HCI Failure Modes and Maintenance

I got the idea for this blog after speaking with multiple customers that were contemplating switching to certain kinds of grid computing/storage (like HCI) without fully understanding the ramifications of doing so.

You see, they were (rightly so) enamored by concepts such as automation, ease of consumption and scaling. But they forgot to ask some very important questions. See here for the dangers of getting too carried away with something new and taking things for granted.

This isn’t a post claiming HCI and grid-type storage constructs are bad. Like any tool, they can be used in various ways, some of them aggressively ill-advised. The point of this post is to help customers ask for the right configuration so they don’t get stuck with a sub-optimal and risky design.

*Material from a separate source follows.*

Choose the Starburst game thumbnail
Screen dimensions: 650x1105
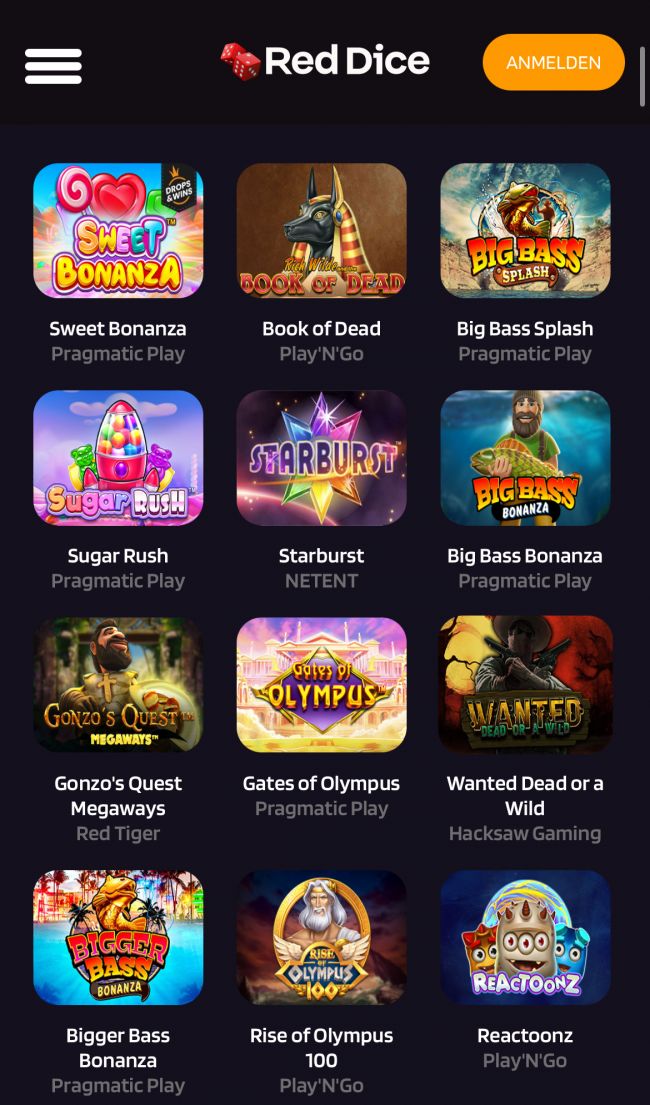[x=321, y=457]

I tried to make this post as short as possible but as someone once said, “Everything should be made as simple as possible, but not simpler”. Which, ironically, is a simplification of what Einstein actually said 🙂

Protection Trends

I find it interesting, and not a little depressing, that while modern storage approaches today default to extremely strong protection against component failures, some vendors are taking several steps backwards when it comes to such matters.

For instance, while almost all modern storage systems can sustain losing any two drives simultaneously by default (and Nimble can lose any three and then some), certain HCI vendors mostly sell systems with single drive loss protection.

But why do this? Why the cavalier attitude? Cutting costs is the obvious answer, but it’s worth exploring this a bit more to show just how much of a problem it can be and why it’s dangerous to ignore.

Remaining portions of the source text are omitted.